Ficar no aqui e agora, ainda é um sonho. Tenho percebido que mesmo em profundo estado de observação, lá no fundo, bem no fundo da mente, há uma espécie de veio por onde jorram as mais variadas formas de pensamento. É como se tivéssemos um fio descascado a roubar energia, causando uma enorme e desnecessária perda de energia. O movimento é tão forte que chega a afetar o físico através de somatizações. A mente passa a criar dores físicas, numa tentativa de que você se identifique com as mesmas, e, dessa forma, amplie ainda mais o ciclo da obsessão mental. E, mesmo estando atento, acaba ocorrendo a manifestação de um quadro de estado físico letárgico. Você percebe isso, a mente, os pensamentos, as projeções, os sintomas emocionais e físicos advindo dos mesmos, a letargia, a ansiedade, vê tudo isso assim como a profunda impotência diante desse insano sistema auto-centrado.

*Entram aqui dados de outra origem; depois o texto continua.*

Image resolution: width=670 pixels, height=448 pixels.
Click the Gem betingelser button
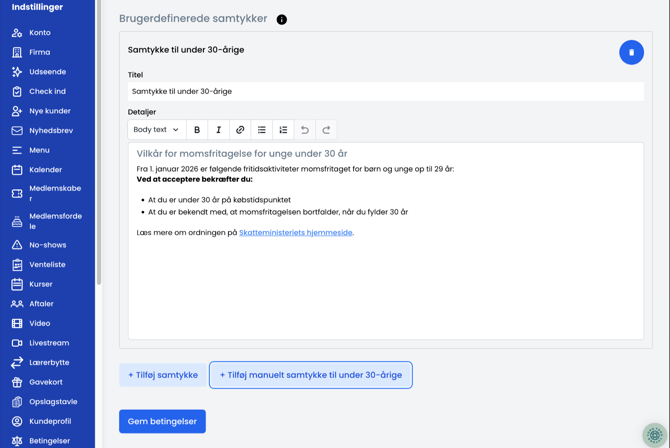162,421
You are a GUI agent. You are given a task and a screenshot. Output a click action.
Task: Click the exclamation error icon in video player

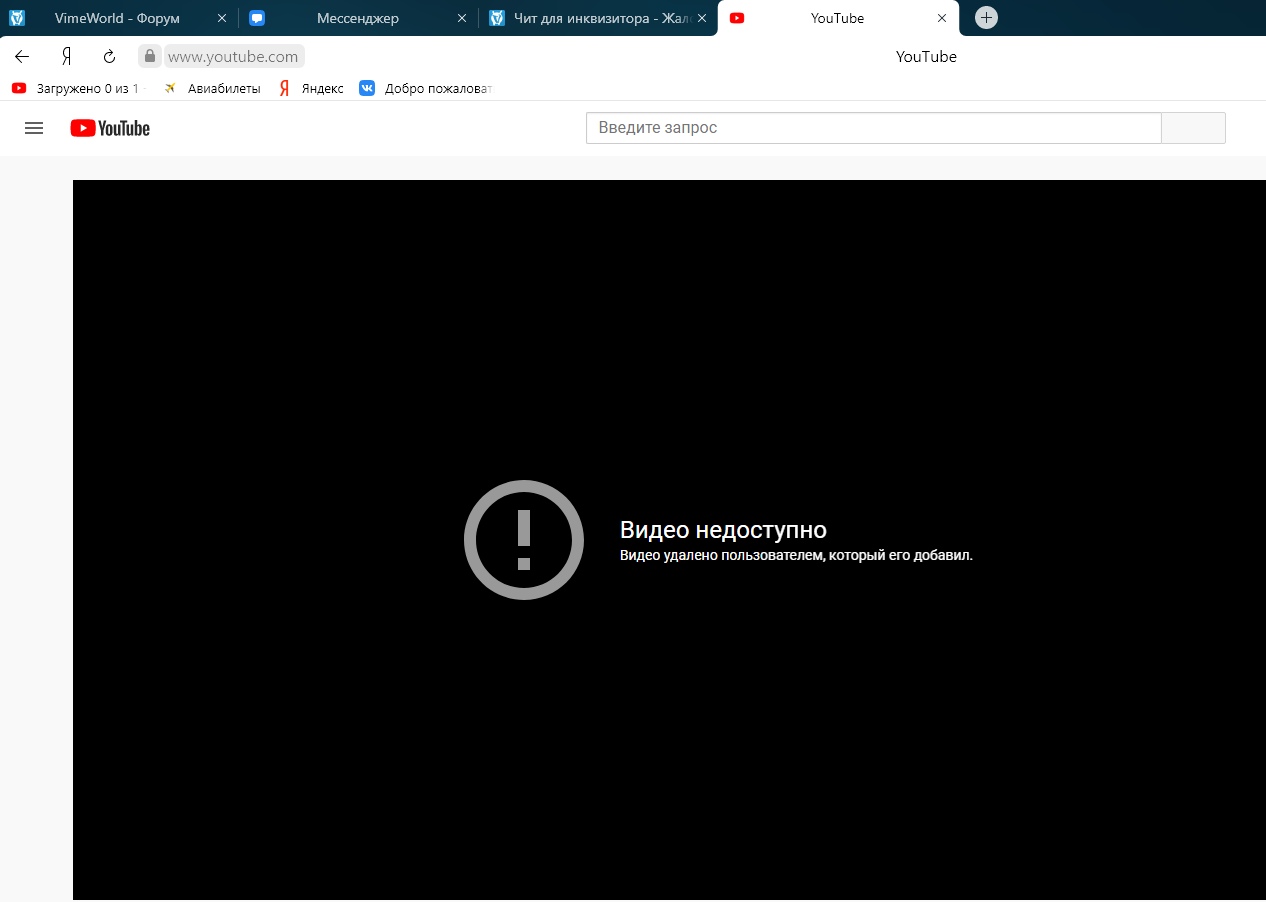coord(523,540)
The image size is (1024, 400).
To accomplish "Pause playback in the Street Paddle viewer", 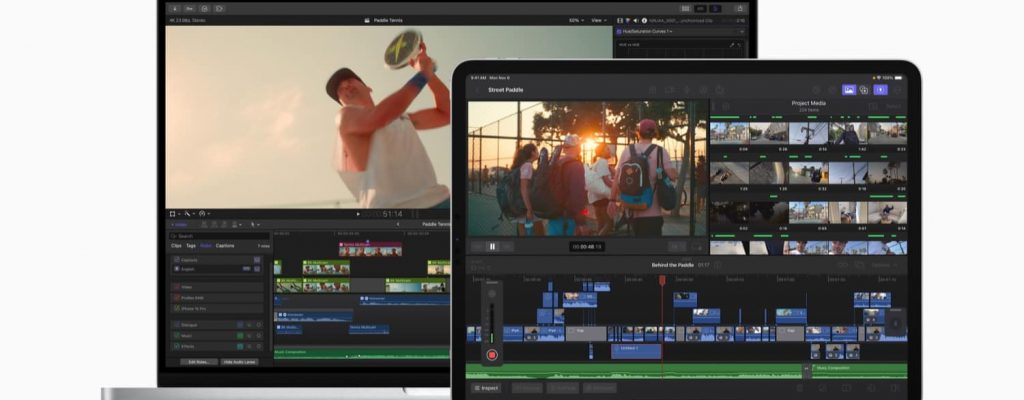I will tap(492, 246).
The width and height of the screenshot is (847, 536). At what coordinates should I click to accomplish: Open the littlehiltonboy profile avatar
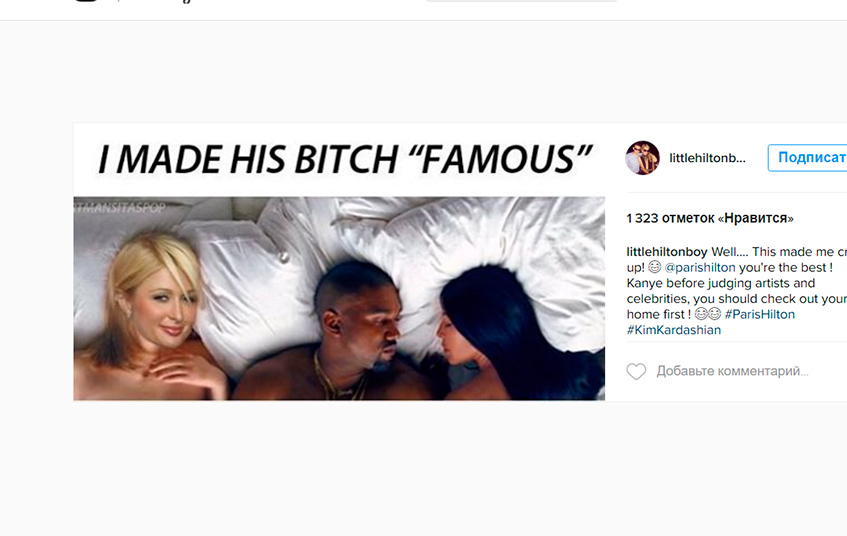(642, 158)
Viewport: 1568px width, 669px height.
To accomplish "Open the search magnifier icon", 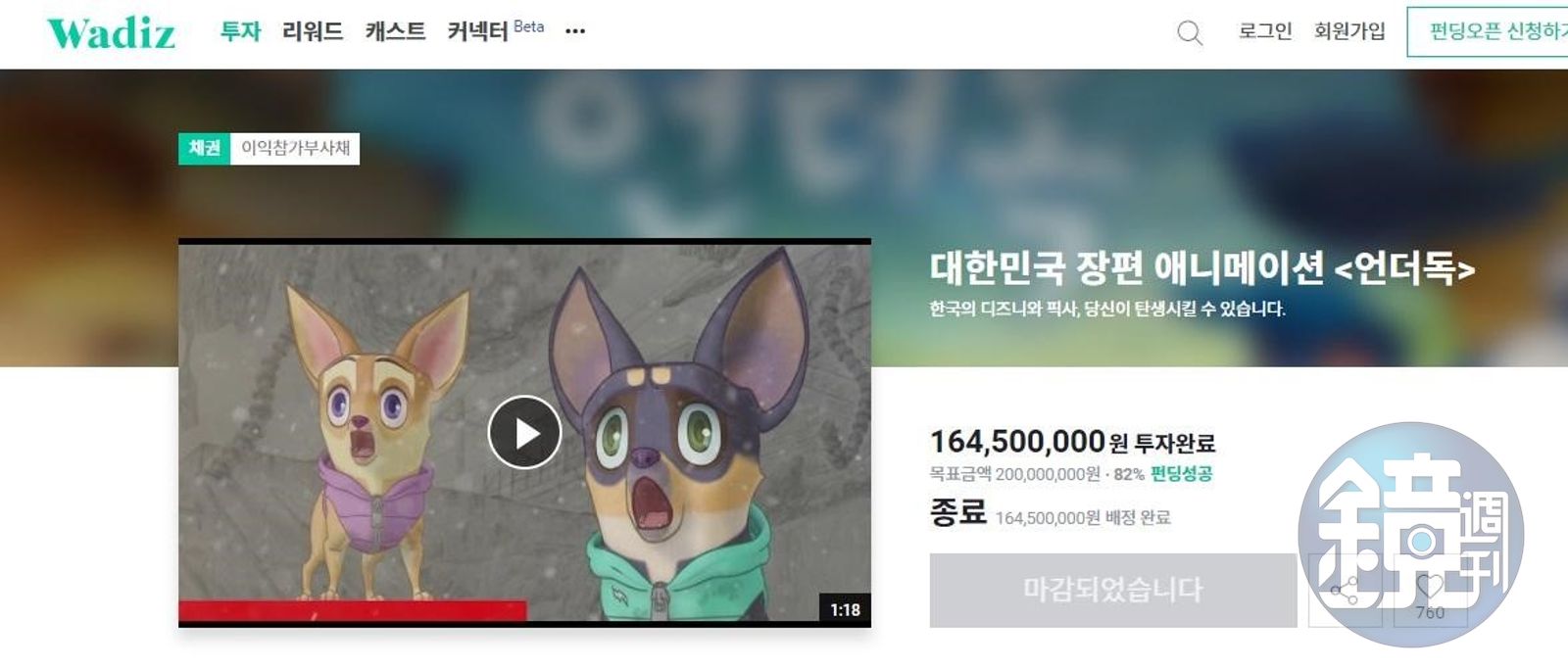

Hoje, posso lhe afirmar que entendo visceralmente aquilo que Krishnamurti quer dizer com observador e a coisa observada. De fato, enquanto existir essa fragmentação de nós mesmos como “aquele que observa” e “aquele que é a coisa observada”, haverá perda de energia e conflito. Muito bem, diante dessa profunda consciência de si mesmo como um ser fragmentado, surge à pergunta: será mesmo possível a manifestação de algo capaz de libertar a mente desse involuntário mecanismo de projeção de imagens nessa ponte passado/futuro? Será possível uma ocorrência que faculte a libertação desse insano e desnecessário movimento da mente, causadora desse profundo desgaste mental, físico e emocional?
Também percebo que essa ocorrêcia não pode ser fruto da vontade, do desejo, que em sua origem, É pensamento. Essa ocorrência, se existir, não pode estar no tempo, nos limites do conhecido. Tem que ser uma ocorrência que supere o conhecido e que possa sobrelevar a nossa condição humana, que agora, se encontra prisioneira dessa enorme rede de pensamento coletivo, manifesta em cada indivíduo. Talvez, a manifestação dessa ocorrência que não é do tempo, que não pode ser traduzida em palavras, seja o que os antigos quiseram representar através da palavra “Deus”.
Até onde cheguei neste processo, posso lhe afirmar que “eu por mim mesmo” sou totalmente impotente perante a involuntária manifestação e fluxo do pensamento. “Eu por mim mesmo”, não tenho como me ver livre desse estado de atenção constante que mesmo sendo menos maléfica que a identificação, também causa desgaste de desnecessária energia. Mais do que nunca, sinto a profunda necessidade de uma manifestação que transpasse a ação daquele que vê por detrás destes olhos que pensam ver. Sem ela, só por agora, não vejo como possamos experienciar na pele “a verdadeira liberdade do espírito humano”, uma liberdade que transpasse as pesadas trancas criadas pela mente condicionada pelo sistema do pensamento coletivo.